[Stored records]
_ _ _ _ _ _ _

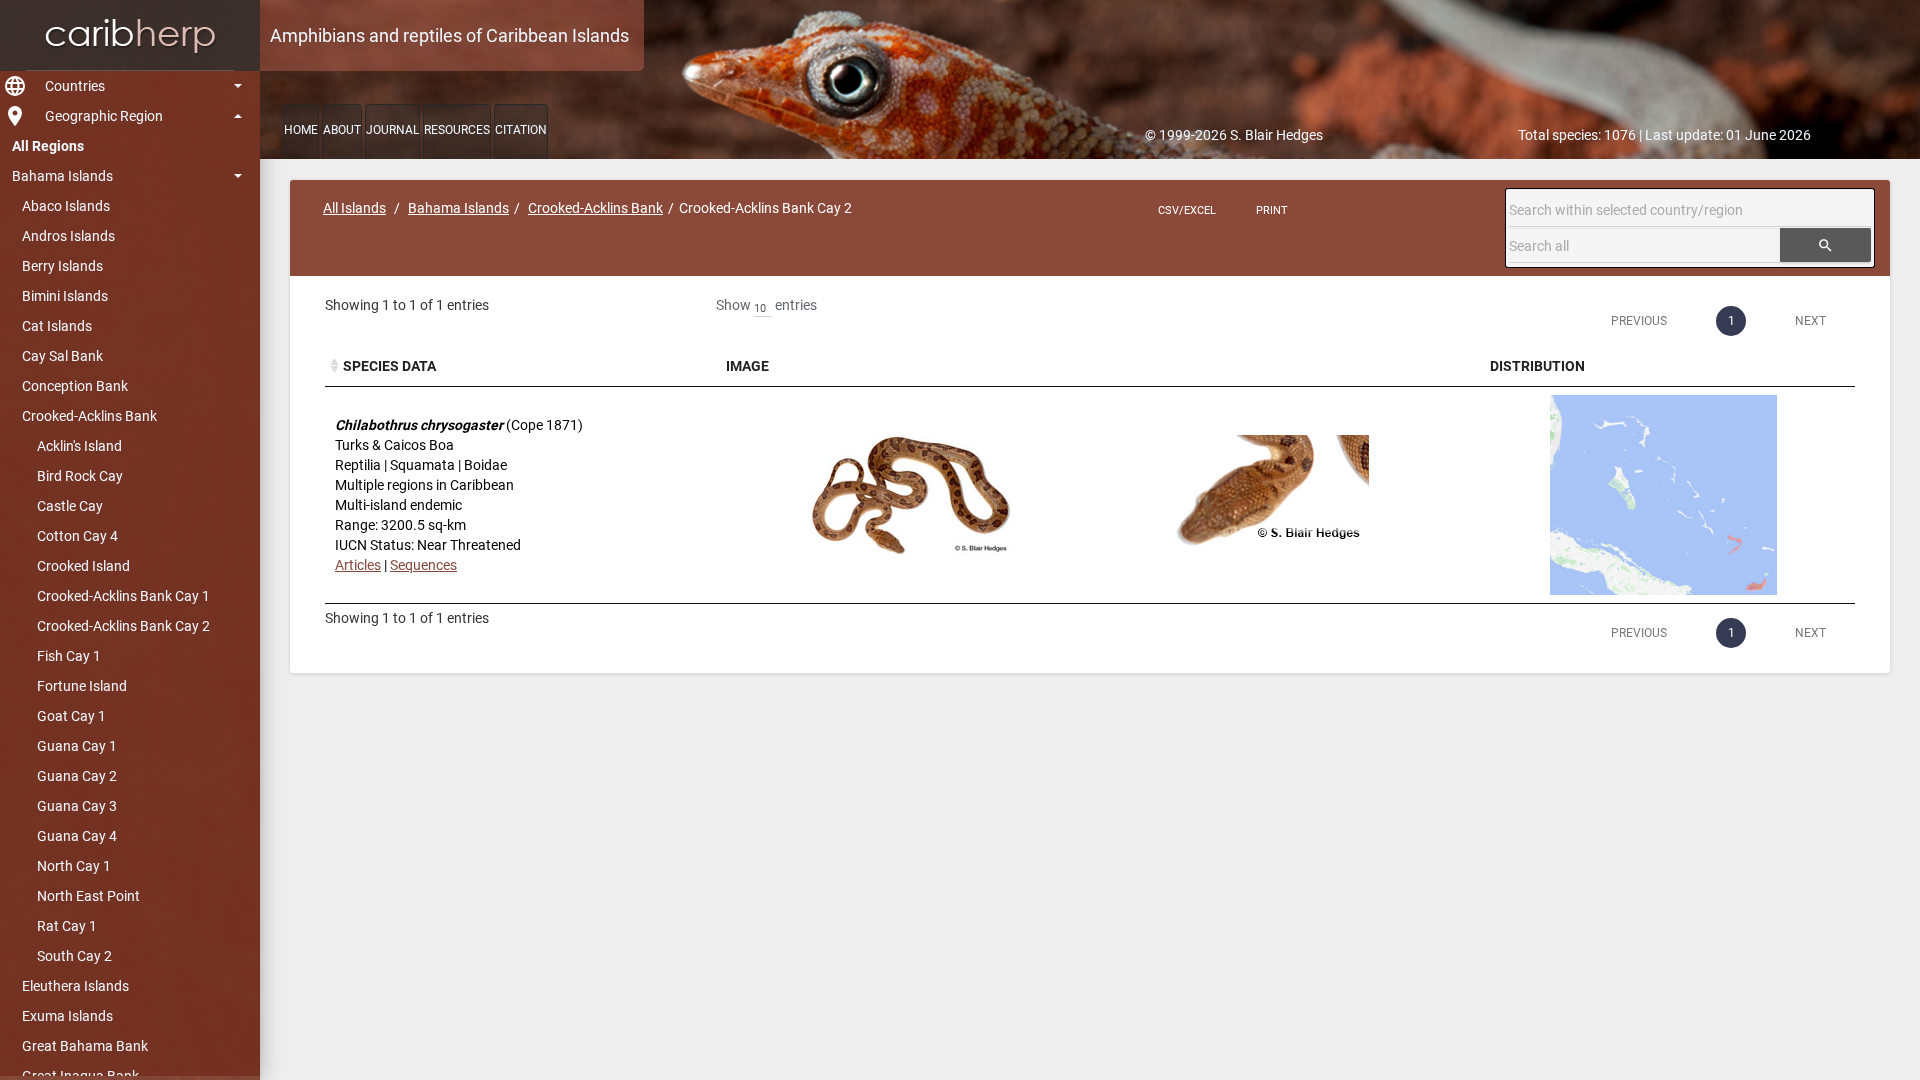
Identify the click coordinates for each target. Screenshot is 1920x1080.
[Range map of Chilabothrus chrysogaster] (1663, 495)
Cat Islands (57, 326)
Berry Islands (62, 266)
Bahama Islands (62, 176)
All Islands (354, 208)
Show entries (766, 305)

_ _ _ _ _ _ _

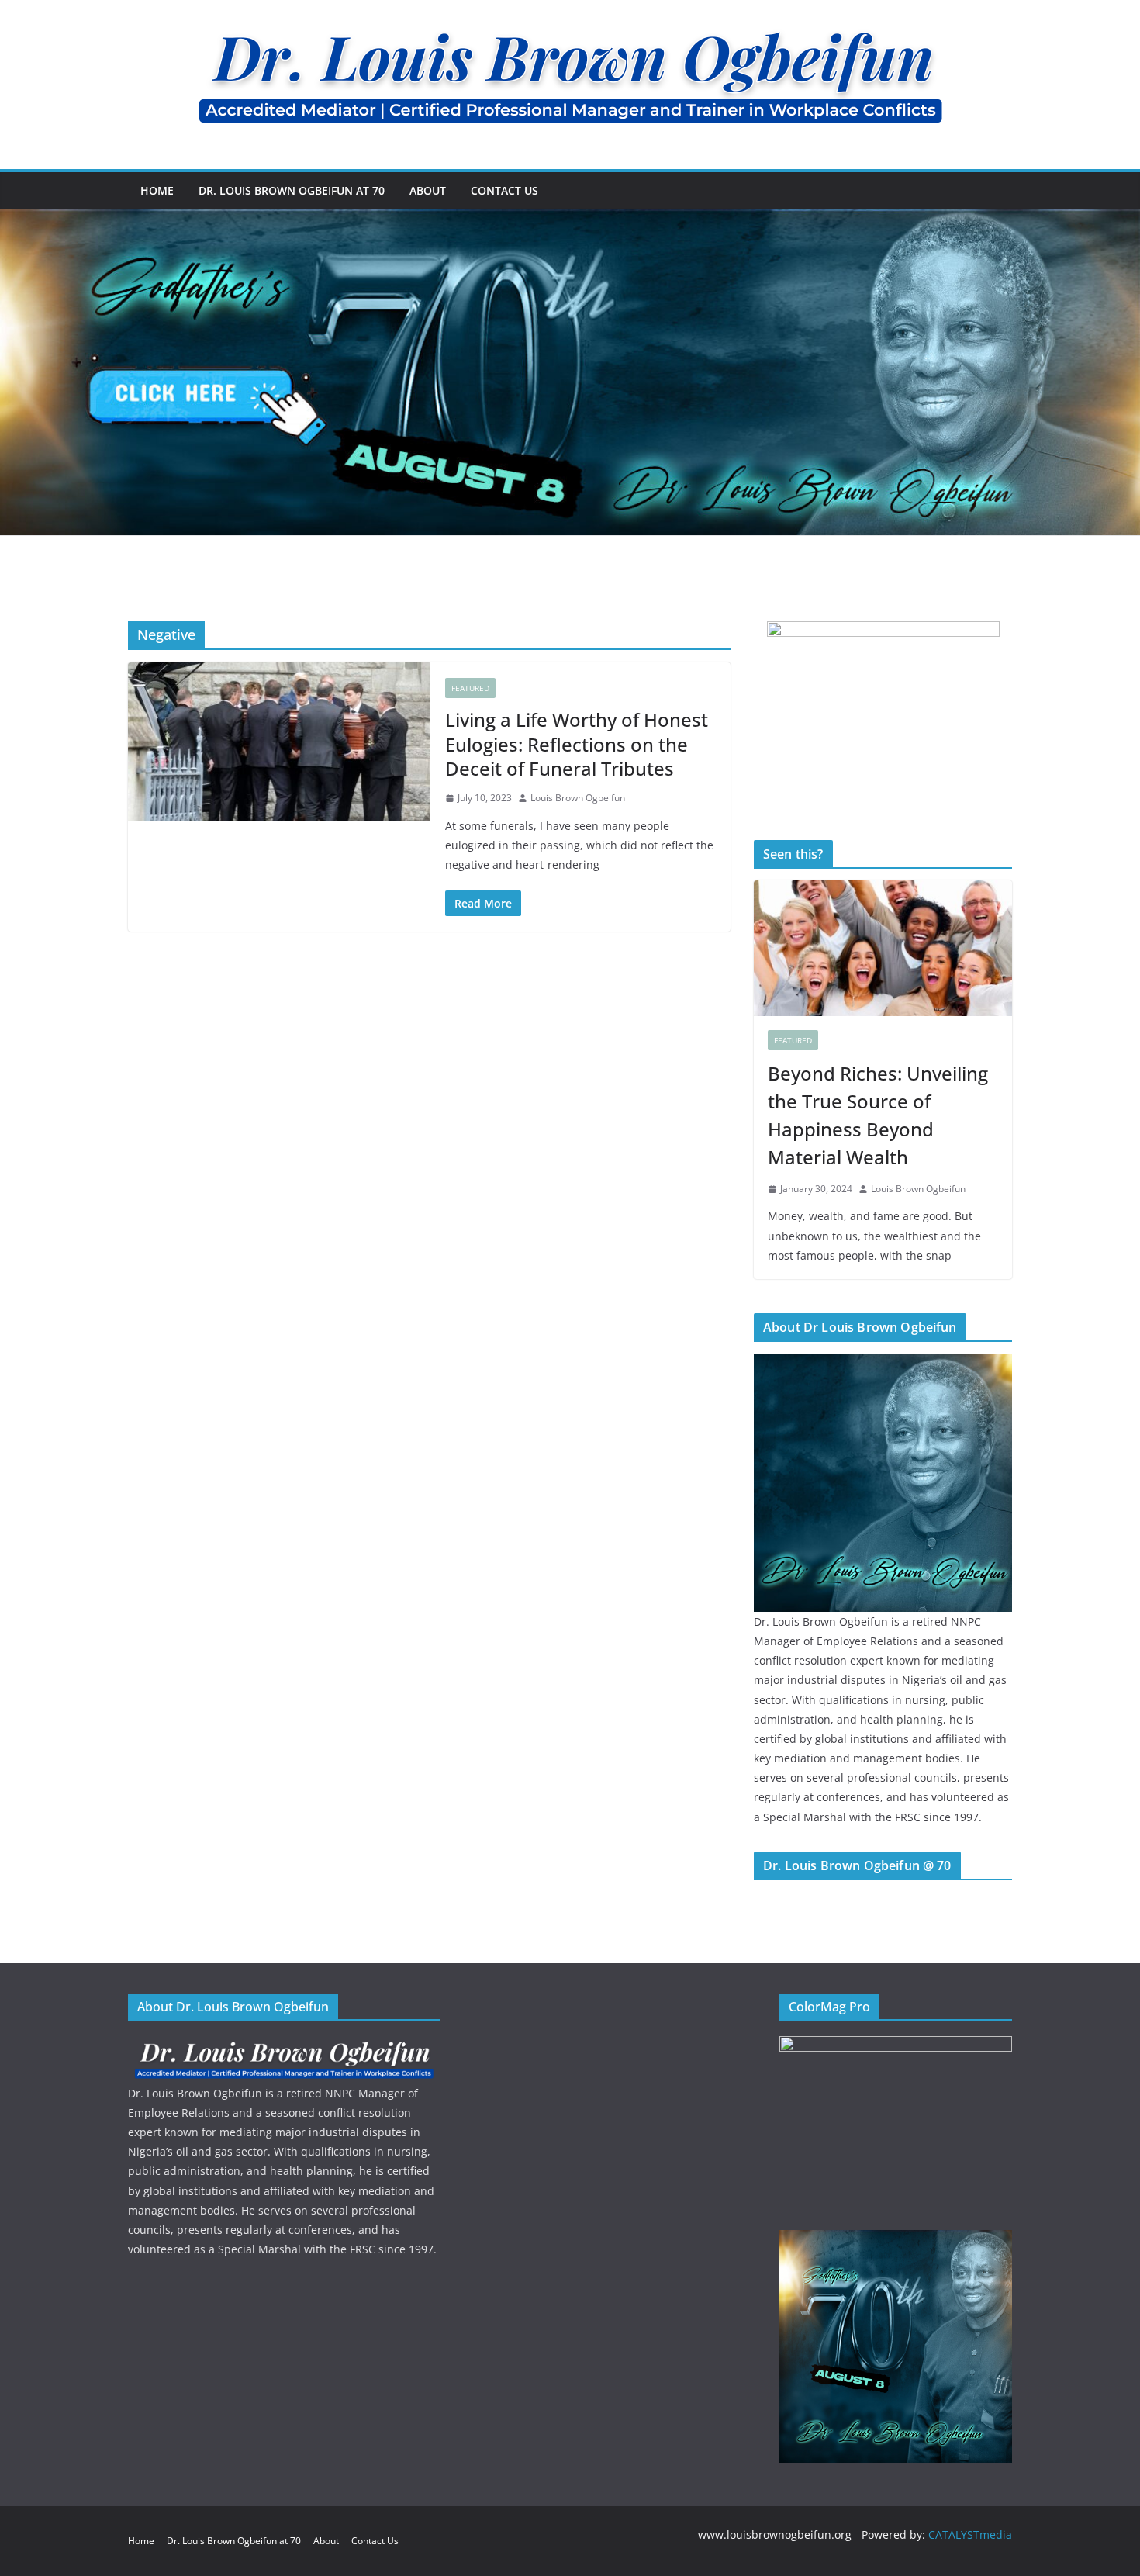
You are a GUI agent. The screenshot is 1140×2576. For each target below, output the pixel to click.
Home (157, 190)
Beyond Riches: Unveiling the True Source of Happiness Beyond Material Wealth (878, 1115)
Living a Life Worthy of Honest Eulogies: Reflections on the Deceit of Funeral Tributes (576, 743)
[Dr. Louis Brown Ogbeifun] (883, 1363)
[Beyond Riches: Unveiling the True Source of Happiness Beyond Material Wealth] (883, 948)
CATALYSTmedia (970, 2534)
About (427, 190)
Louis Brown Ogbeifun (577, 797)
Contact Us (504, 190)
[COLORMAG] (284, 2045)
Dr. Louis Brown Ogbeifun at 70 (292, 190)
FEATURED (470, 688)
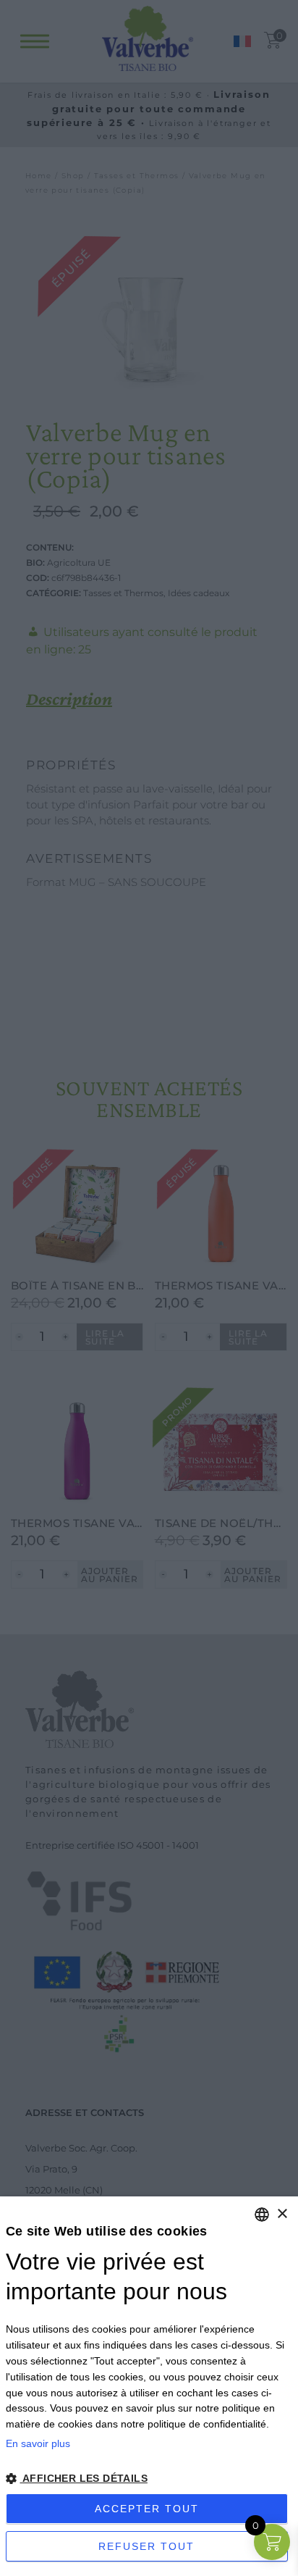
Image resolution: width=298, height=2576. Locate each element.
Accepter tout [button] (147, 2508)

_ _ _ _ _ _ _

Your objective ::
Copy out each line of the entries above that holds "Beyond".

Result ::
Beyond Riches: Unveiling the True Source of Happiness Beyond Material Wealth (878, 1115)
[Beyond Riches: Unveiling the True Source of Happiness Beyond Material Wealth] (883, 948)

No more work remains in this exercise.